The Illinois location was of course, FermiLabs which fell apart over possible NIMBY resistance to it's construction in the Chicago Suburbs despite the presence of the Tevatron. There's an excellent 3 hour deep dive into the project on youtube, and the Energy Departments files on the project, including site selection are available online.

Edit: Images of the proposed CO and IL sites, from the linked doc
View attachment 884078View attachment 884079
Interesting! The Colorado siting makes more sense there than Fort Collins, to be sure, and Illinois the FermiLab connection is obvious.

Since Upstate New York is a major research/tech hub ITTL I could see Rochester or Syracuse getting a boost, too.
 
I think you’d have way more local monuments, but, yes, Monroe Michigan itself would definitely have a giant Custer monument of some kind

Interesting! The Colorado siting makes more sense there than Fort Collins, to be sure, and Illinois the FermiLab connection is obvious.

Since Upstate New York is a major research/tech hub ITTL I could see Rochester or Syracuse getting a boost, too.
NY tech hub woo!!
 
May soft drinks like Coke, Dr. Pepper and others were created by local Pharmacists to sell instead of 'Hard Liquor' and attract family customers. Some workplaces may allow weak beer since you did not drink the water but being drunk gets you fired.
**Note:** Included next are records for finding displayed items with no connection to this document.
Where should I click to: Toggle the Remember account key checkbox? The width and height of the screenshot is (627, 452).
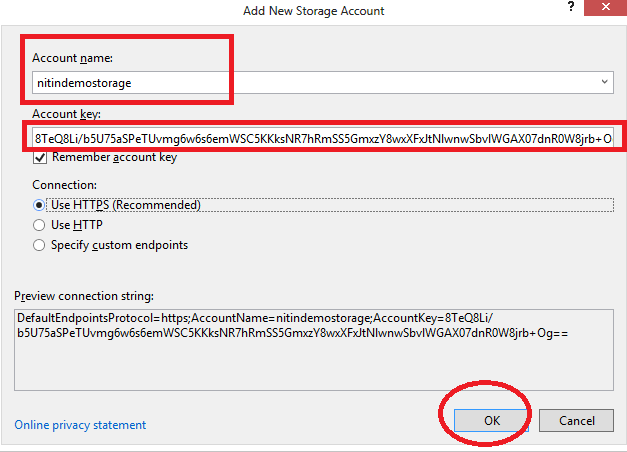pyautogui.click(x=40, y=158)
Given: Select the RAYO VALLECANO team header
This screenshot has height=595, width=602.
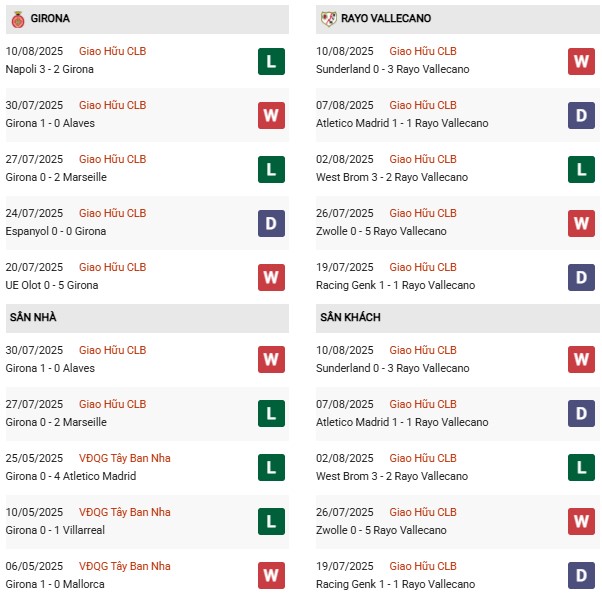Looking at the screenshot, I should (379, 19).
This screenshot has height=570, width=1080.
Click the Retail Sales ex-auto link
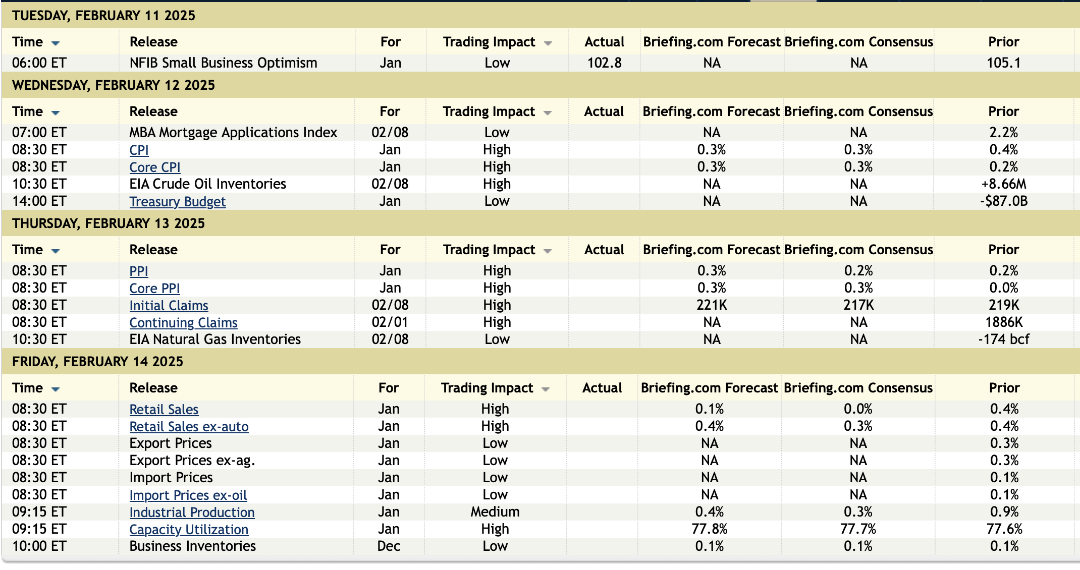coord(189,427)
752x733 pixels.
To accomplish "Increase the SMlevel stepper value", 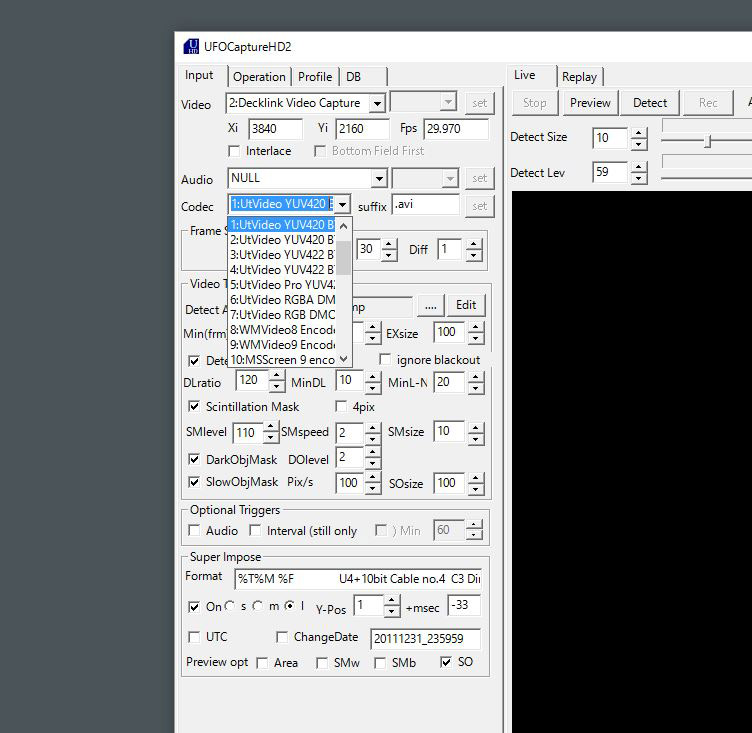I will (x=270, y=427).
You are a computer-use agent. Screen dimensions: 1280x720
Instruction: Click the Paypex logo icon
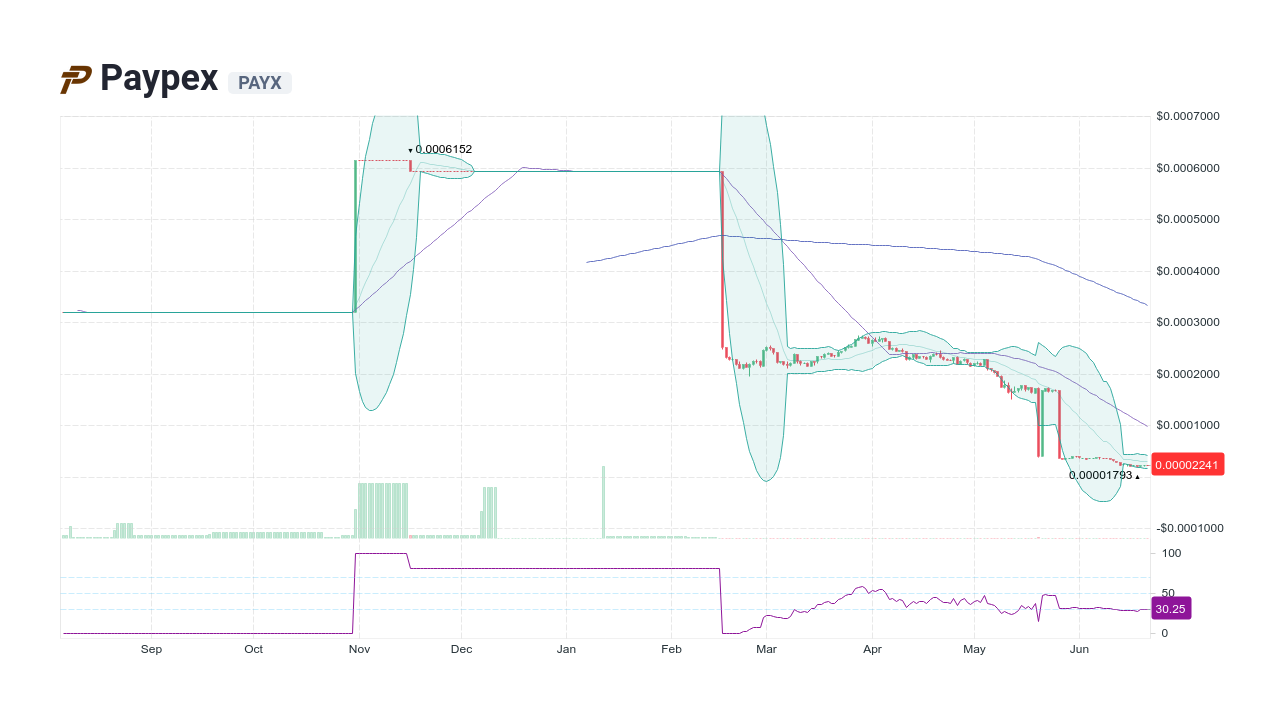point(74,79)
You know, I wonder if we will see a situation where Cola - if it even develops - is seen as a Southron/Confederate drink, dominant within the CSA but seen as a niche drink eleswhere throughout the world (though maybe due to trade routes and sympathy, Cola also takes off in Brazil and, to a lesser extent, Mexico.) Meanwhile, the most popular drinks in the Union would be Moxie, Birch Beer, Iron Brew and Rootbeer.
 
Poor Chile, lurching from crisis to crisis. The late stage of the Socialist Republic must have been a disaster for voters to prefer the current arrangement. Feels like Chile is the USSR/Russia of this timeline - socialism completely failed and in its place we have some sort of messy democracy. Seems like Chile did transition better than the USSR/Russia - there doesn't appear to have been any shock therapy here at least.
...then-President Arturo Alessandri Besa...
No doubt named after Arturo Alessandri Palma.